Violence in Iraq has diminished over the last couple months, down 55 percent since the summer force buildup. However, officials remain guarded in their analyses, as if a mere optimistic thought might be enough of upset the positive trend.
Nevertheless, it seems as though Iraq is slowly trudging, British style, toward a national governance that is more or less tenable—though less “muddle” and more “through” would be nice.
But if the biggest operational mistake of the 2003 invasion was the lack of postwar planning, failure to prepare adequately for the future governance of “post-postwar” Iraq would be equally injurious, for the US and for the region.
As Iraq’s post-Saddam society forms, three concerns or obstacles to future tranquility stand out: sectarian impulses, an armed populace, and the Kurdish question.
The chief danger of sectarianism is the tendency for the three major groups, skeptical of the government’s viability, to seek special favors from the government instead of supporting its role as protector of the rights of all the people.
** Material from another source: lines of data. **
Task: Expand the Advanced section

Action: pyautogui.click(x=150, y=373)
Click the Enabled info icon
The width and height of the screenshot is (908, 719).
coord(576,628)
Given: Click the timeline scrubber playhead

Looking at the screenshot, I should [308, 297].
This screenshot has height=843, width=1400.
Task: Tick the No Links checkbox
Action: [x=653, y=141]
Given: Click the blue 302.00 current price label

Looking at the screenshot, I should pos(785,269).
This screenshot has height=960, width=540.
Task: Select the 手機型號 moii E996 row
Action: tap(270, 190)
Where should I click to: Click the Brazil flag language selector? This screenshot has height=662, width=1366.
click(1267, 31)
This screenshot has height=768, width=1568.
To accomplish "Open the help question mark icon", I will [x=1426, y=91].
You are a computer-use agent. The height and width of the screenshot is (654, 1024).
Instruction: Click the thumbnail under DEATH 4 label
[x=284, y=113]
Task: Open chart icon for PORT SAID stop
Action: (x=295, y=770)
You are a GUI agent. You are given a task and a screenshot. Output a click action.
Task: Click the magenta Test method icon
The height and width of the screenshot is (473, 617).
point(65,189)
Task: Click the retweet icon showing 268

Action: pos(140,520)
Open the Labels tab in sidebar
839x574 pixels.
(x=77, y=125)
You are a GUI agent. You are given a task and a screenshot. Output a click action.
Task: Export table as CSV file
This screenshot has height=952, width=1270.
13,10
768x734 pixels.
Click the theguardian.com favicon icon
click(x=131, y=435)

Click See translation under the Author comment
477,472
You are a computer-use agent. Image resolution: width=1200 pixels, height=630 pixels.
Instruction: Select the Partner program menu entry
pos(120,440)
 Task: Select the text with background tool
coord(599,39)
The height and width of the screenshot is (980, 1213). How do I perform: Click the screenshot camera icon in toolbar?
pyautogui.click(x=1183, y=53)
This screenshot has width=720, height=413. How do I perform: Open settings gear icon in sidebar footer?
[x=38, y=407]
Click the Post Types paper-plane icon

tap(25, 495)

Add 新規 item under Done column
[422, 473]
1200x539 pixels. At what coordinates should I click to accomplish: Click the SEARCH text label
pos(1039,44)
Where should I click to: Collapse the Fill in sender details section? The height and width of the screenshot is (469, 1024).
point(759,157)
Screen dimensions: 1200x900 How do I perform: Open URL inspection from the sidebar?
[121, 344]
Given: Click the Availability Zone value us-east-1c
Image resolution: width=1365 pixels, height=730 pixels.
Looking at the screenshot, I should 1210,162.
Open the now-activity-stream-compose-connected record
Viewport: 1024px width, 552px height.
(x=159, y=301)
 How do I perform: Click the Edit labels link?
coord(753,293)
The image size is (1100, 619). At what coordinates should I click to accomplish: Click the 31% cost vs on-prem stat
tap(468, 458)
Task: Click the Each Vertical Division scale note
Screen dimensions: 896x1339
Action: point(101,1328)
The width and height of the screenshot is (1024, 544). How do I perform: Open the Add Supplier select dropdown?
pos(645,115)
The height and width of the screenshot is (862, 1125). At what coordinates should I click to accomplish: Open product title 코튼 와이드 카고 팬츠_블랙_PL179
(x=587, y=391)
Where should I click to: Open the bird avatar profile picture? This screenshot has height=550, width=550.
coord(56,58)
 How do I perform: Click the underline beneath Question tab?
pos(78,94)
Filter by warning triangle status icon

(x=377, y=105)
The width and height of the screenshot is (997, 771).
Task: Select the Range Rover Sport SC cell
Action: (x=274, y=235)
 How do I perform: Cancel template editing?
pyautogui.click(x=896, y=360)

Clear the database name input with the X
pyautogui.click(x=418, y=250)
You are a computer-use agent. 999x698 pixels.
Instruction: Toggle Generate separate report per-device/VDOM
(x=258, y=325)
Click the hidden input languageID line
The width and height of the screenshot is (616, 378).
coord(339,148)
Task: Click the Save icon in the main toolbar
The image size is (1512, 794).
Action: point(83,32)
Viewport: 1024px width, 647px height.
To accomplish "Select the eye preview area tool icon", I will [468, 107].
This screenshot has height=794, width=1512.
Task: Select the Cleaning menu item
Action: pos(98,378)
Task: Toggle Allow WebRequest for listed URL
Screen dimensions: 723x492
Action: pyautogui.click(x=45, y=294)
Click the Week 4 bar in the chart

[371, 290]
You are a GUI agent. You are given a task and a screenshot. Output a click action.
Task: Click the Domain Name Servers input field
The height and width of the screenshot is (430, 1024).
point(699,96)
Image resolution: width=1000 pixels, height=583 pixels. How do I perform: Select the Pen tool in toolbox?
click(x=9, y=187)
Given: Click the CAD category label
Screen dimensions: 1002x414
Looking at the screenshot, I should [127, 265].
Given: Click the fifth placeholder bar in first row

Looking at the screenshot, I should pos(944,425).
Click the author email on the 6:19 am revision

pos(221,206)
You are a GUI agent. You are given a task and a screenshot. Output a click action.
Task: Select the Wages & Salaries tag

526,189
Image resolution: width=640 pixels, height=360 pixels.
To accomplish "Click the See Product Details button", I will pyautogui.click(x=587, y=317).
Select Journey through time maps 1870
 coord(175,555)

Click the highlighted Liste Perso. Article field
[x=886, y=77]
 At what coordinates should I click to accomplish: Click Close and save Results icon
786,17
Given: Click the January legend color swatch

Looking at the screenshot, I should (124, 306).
If sectarianism continues, the US practice of arming Sunni groups and the disposition of the Iraqi Kurds are likely to become consequential challenges as well.
For these reasons the US must use political and economic engagement to lay the foundations for lasting stability in Iraq. In short, Iraq’s sectarian groups must become convinced that there is real benefit in using legitimate government processes for effecting change, rather than resorting to extra-governmental coercion. Encouraging the establishment of transparent and equitable political processes should be priority number one for Iraq and the US. Not only should sectarian-based policies be eschewed, but equitable policies should secure tangible rewards. Making room for deeper economic and political interaction between Iraq and the EU and other Middle Eastern states could strengthen the political effect of US engagement.
Decreasing levels of violence in Iraq may be propitious, but US and Iraqi interests lie more in long term tranquility. In a democratic society, this requires that people abide by established political procedures and that they have confidence in them. This is what the US should seek to instill.